# [Stated goal]
Copy out every one of the following entries word for word, keeping each line as it appears.

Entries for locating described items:
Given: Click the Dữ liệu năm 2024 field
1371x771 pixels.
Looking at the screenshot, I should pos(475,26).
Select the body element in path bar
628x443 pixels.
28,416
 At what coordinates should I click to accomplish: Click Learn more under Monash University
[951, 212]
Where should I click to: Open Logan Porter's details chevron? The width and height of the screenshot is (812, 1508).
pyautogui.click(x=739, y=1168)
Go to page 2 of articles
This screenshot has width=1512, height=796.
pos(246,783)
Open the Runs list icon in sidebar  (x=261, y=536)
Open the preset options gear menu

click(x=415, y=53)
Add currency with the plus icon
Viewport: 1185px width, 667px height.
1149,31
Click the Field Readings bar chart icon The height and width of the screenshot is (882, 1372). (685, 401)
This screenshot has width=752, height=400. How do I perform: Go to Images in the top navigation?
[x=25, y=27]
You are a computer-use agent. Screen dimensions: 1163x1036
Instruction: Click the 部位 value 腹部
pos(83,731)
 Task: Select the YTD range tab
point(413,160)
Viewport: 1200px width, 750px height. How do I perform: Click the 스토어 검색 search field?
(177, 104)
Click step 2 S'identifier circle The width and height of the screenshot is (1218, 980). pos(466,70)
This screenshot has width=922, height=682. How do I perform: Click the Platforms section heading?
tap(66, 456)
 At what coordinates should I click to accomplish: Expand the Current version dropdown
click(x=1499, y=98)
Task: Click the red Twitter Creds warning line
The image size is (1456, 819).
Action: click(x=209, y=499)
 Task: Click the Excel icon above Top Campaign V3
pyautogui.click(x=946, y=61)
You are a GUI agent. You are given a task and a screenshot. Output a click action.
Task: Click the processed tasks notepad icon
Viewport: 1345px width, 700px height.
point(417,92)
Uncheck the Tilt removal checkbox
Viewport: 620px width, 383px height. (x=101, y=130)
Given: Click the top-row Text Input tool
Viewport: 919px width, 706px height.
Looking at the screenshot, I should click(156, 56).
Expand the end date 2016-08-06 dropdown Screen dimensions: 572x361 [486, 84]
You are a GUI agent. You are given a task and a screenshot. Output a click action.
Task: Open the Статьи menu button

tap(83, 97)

# [Correct output]
Given: Click the Dữ liệu năm 2024 field
1371x771 pixels.
Looking at the screenshot, I should pos(475,26).
Select the body element in path bar
628x443 pixels.
28,416
 At what coordinates should I click to accomplish: Click Learn more under Monash University
[951, 212]
Where should I click to: Open Logan Porter's details chevron? The width and height of the screenshot is (812, 1508).
pyautogui.click(x=739, y=1168)
Go to page 2 of articles
This screenshot has width=1512, height=796.
pos(246,783)
Open the Runs list icon in sidebar  (x=261, y=536)
Open the preset options gear menu

click(x=415, y=53)
Add currency with the plus icon
Viewport: 1185px width, 667px height.
1149,31
Click the Field Readings bar chart icon The height and width of the screenshot is (882, 1372). (685, 401)
This screenshot has width=752, height=400. How do I perform: Go to Images in the top navigation?
[x=25, y=27]
You are a computer-use agent. Screen dimensions: 1163x1036
Instruction: Click the 部位 value 腹部
pos(83,731)
 Task: Select the YTD range tab
point(413,160)
Viewport: 1200px width, 750px height. How do I perform: Click the 스토어 검색 search field?
(177, 104)
Click step 2 S'identifier circle The width and height of the screenshot is (1218, 980). pos(466,70)
This screenshot has width=922, height=682. How do I perform: Click the Platforms section heading?
tap(66, 456)
 At what coordinates should I click to accomplish: Expand the Current version dropdown
click(x=1499, y=98)
Task: Click the red Twitter Creds warning line
The image size is (1456, 819).
Action: click(x=209, y=499)
 Task: Click the Excel icon above Top Campaign V3
pyautogui.click(x=946, y=61)
You are a GUI agent. You are given a task and a screenshot. Output a click action.
Task: Click the processed tasks notepad icon
Viewport: 1345px width, 700px height.
point(417,92)
Uncheck the Tilt removal checkbox
Viewport: 620px width, 383px height. (x=101, y=130)
Given: Click the top-row Text Input tool
Viewport: 919px width, 706px height.
Looking at the screenshot, I should click(156, 56).
Expand the end date 2016-08-06 dropdown Screen dimensions: 572x361 [486, 84]
You are a GUI agent. You are given a task and a screenshot. Output a click action.
Task: Open the Статьи menu button

tap(83, 97)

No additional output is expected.